-------- Source data

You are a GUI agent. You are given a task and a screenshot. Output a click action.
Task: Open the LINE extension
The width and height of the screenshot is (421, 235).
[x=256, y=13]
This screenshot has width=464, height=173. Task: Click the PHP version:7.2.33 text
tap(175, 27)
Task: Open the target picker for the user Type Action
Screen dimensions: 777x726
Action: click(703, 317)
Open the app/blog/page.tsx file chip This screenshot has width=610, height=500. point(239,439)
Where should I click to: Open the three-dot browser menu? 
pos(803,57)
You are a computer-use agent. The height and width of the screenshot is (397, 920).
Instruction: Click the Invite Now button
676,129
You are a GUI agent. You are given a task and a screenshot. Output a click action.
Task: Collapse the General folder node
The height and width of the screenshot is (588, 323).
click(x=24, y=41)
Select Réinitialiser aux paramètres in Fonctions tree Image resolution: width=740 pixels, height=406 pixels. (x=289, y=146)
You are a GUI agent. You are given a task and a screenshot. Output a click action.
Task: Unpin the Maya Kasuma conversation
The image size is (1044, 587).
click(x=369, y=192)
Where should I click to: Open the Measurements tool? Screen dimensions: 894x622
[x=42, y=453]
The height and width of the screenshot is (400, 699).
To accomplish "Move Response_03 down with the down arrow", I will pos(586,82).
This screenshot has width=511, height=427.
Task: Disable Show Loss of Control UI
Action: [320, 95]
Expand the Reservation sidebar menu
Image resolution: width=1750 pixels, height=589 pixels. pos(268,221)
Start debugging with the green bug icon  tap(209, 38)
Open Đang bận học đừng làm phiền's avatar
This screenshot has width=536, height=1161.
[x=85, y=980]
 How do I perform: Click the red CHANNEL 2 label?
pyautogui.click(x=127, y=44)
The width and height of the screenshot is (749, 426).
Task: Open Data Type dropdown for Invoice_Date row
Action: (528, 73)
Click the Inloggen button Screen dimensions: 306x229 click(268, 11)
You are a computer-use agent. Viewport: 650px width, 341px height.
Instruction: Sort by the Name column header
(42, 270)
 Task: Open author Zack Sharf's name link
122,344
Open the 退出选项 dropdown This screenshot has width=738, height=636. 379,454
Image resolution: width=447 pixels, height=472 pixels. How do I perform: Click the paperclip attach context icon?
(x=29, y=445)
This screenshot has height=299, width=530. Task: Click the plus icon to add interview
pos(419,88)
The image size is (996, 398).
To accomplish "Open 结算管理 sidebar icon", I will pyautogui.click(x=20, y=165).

----------------

• _What the task asks_
From the records above, return each line that includes "computer".

• _Response below_
You are a computer-use agent. The height and width of the screenshot is (397, 920).
You are a computer-use agent. Viewport: 650px width, 341px height.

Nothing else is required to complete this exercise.